Pak Wirya merasa makin asing. Ia melangkah keluar dengan perut kosong, lalu melihat seorang anak kecil menangis di pinggir jalan. Dengan refleks, ia mendekati anak itu dan bertanya apa yang terjadi. Ternyata, anak itu kehilangan ibunya di keramaian. Pak Wirya, yang terbiasa hidup di desa dengan rasa kebersamaan, membantu mencari si ibu.
Setelah beberapa waktu, ia menemukan si ibu sedang panik di depan sebuah pusat perbelanjaan besar. Sang ibu berterima kasih dan menawarkan Pak Wirya segelas minuman dari sebuah kafe modern.
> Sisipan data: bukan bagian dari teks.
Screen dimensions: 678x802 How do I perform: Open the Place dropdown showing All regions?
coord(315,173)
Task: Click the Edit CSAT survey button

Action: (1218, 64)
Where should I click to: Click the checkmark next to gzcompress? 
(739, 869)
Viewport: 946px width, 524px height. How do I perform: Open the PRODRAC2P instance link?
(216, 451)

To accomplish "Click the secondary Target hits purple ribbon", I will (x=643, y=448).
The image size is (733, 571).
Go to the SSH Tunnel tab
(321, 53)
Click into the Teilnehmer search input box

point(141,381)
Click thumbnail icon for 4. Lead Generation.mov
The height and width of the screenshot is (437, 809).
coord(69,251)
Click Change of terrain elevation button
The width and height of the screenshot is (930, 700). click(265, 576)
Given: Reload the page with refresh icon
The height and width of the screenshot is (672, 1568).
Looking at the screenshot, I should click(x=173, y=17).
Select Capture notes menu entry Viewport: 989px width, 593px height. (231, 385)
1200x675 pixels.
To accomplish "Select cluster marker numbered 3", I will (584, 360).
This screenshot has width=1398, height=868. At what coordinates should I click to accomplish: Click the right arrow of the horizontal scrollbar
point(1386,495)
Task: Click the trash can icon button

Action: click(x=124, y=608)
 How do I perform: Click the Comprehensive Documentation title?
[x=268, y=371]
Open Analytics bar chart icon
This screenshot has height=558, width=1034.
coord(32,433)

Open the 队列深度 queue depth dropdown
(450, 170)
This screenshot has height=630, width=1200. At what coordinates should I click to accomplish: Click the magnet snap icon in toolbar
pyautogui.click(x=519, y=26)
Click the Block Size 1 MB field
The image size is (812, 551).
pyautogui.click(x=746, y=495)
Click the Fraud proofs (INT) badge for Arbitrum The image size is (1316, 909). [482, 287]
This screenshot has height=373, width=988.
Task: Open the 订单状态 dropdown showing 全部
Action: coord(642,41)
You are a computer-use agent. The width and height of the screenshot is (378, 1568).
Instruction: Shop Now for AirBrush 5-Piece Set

Saat menyeruput minuman itu, Pak Wirya bingung dengan rasa manis dingin yang belum pernah ia rasakan.
"Ini teh apa?" tanyanya polos.
"Itu bubble tea, Pak," jawab si ibu sambil tertawa kecil.
Hari itu, Pak Wirya mulai memahami sedikit kehidupan di masa kini. Namun, rasa rindu pada desanya yang tenang membuatnya ingin kembali. Ia mencari mesin waktu yang membawanya ke dunia ini, tapi mesin itu sudah hilang.
Akhirnya, Pak Wirya memutuskan untuk tinggal sementara, belajar tentang teknologi, budaya, dan cara hidup modern. Ia bertemu banyak orang yang terkesan dengan kejujurannya dan cerita tentang masa lalu. Pak Wirya pun menjadi pengingat hidup bahwa kemajuan teknologi seharusnya tak melupakan nilai-nilai kebersamaan dan kesederhanaan.
Di suatu malam, saat merenung di sebuah taman kota, ia mendengar suara dengung familiar. Ia menoleh dan melihat mesin waktu yang dulu membawanya ke sini. Kali ini, ia tahu, inilah saatnya kembali ke desanya.
Saat mesin itu menghilang di tengah malam, Pak Wirya meninggalkan kesan mendalam pada semua orang yang pernah bertemu dengannya. Bagi mereka, ia adalah sosok unik dari masa lalu yang datang untuk mengingatkan pentingnya menghargai nilai-nilai manusia di tengah kemajuan zaman.